### ACTIVITY:
Only lines containing the word "agent" belong in the answer; copy each one from the records.

-.-.-

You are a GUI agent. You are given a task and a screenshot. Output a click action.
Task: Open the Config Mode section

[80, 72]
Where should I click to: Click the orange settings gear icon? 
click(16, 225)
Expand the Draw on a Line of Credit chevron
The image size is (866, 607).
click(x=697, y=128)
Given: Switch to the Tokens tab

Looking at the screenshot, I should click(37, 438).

-.-.-

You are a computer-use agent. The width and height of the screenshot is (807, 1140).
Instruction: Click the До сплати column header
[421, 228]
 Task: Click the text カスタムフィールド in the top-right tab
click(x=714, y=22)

-.-.-

### WRITTEN ANSWER:
You are a GUI agent. You are given a task and a screenshot. Output a click action.
You are a computer-use agent. The width and height of the screenshot is (807, 1140).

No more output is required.